#### [Description of the task]
Across the whole listing, state how many lines include "will". Add nothing to that number.

== Segment start ==

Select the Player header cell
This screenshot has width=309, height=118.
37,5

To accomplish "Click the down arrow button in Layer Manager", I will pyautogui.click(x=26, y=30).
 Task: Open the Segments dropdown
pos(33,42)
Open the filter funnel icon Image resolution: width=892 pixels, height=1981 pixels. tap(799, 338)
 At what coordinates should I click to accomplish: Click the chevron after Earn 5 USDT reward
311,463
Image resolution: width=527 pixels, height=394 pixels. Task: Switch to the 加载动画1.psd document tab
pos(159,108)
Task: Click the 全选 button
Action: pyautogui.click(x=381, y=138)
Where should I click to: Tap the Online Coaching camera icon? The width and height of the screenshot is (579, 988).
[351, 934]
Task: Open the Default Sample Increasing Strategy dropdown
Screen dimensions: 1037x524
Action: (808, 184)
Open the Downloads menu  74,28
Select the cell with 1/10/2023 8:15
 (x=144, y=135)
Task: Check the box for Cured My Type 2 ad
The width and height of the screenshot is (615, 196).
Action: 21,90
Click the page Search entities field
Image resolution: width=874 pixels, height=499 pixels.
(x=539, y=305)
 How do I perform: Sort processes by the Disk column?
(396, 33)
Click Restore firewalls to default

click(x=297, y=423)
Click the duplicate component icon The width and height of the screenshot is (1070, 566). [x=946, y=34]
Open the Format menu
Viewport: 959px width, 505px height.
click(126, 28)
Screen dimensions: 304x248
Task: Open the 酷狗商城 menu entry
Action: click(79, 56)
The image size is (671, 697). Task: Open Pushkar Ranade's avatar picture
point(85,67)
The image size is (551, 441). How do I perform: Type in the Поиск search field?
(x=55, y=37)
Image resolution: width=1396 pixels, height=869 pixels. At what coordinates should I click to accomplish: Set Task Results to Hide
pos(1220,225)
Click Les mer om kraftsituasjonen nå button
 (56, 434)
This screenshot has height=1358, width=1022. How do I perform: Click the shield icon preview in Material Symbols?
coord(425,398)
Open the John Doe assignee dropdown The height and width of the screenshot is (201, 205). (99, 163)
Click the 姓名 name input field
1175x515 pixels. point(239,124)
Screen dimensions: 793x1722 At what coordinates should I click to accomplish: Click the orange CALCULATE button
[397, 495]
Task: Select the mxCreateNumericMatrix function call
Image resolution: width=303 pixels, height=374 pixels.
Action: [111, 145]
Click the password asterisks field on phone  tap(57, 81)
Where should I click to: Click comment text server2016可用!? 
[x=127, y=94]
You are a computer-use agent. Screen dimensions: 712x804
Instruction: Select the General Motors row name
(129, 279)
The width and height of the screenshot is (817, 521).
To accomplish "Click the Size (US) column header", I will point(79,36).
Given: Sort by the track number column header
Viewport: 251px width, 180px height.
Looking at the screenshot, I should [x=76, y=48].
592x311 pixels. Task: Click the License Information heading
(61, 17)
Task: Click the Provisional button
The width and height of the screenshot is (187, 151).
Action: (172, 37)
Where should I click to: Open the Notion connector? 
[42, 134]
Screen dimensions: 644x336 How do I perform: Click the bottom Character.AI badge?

== Segment end ==

#### [Solution for this task]
2